Questione di testa e di carattere
Ma la questione è dunque più di testa, del non saper reagire alle difficoltà, di non capire cosa vuole la piazza, perché la gioventù è bella ma se non ha esempi, in campo o in panchina, diventa difficile. Saltano all'occhio le parole dell'ex viola Behrami, opinionista Dazn: "Quando ti giri in panchina, non sai a chi affidarti, a chi può anche dirti cosa significa la Fiorentina, a cosa significa vivere alcuni momenti". Parole condivisibili perché la rosa è stata snaturata ma certo i pochi rimasti (10 compresi i portieri e Parisi) hanno il dovere di trasmettere agli altri cosa significhi giocare per la Fiorentina, sempre che questi ultimi sappiano recepirlo e non pensare ad andare a ballare dopo la terza sconfitta consecutiva e prove horror (Firenze vede...).
Dare fiducia e spiegare Firenze la prima missione
Paolo Vanoli più che lavorare sulle gambe, dovrà lavorare sulla testa e insegnare ai suoi giocatori cosa significa giocare per la Fiorentina, per la città.

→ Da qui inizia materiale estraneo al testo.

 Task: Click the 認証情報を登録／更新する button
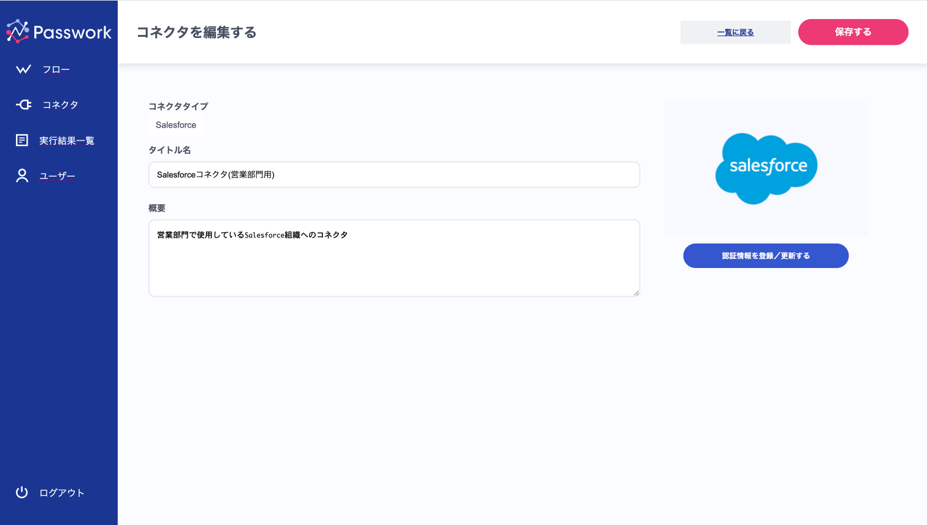[766, 256]
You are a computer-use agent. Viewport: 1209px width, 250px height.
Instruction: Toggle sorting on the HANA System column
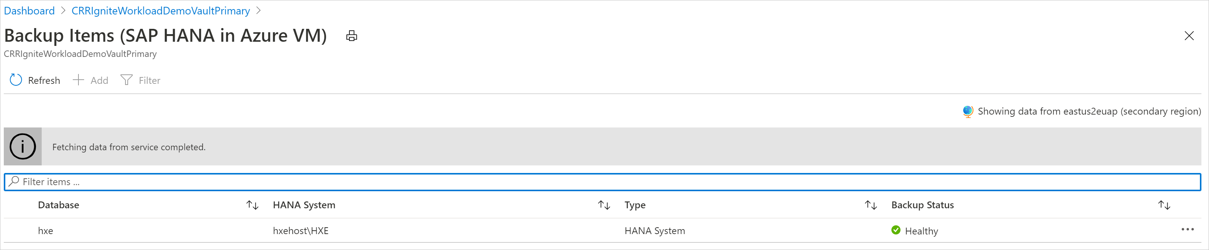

In tanti ex campioni come Rui l'hanno spiegato bene alle varie feste del Centenario, anche il tecnico che ha regalato un trofeo a Firenze saprà farlo (se poi la vivesse un po' di più, fuori dal Viola Park, sarebbe anche meglio). E' riuscito a farlo nell'emergenza della scorsa stagione, lo saprà fare anche quest'anno che ha più tempo. E soprattutto dovrà ridare fiducia alla squadra, lui che nell'intervista al Corriere dello Sport ha sostenuto di apprezzare la rosa e il mercato. Inoltre nelle trattative per il rinnovo dichiarò che per rimanere avrebbe voluto una squadra più forte e dunque sicuramente, se è tornato, crede che questa rosa è migliore di quella con cui ha lavorato. Ora sta a lui renderla più solida, partendo con l'aggiustare la fase difensiva come fece nell'esperienza precedente.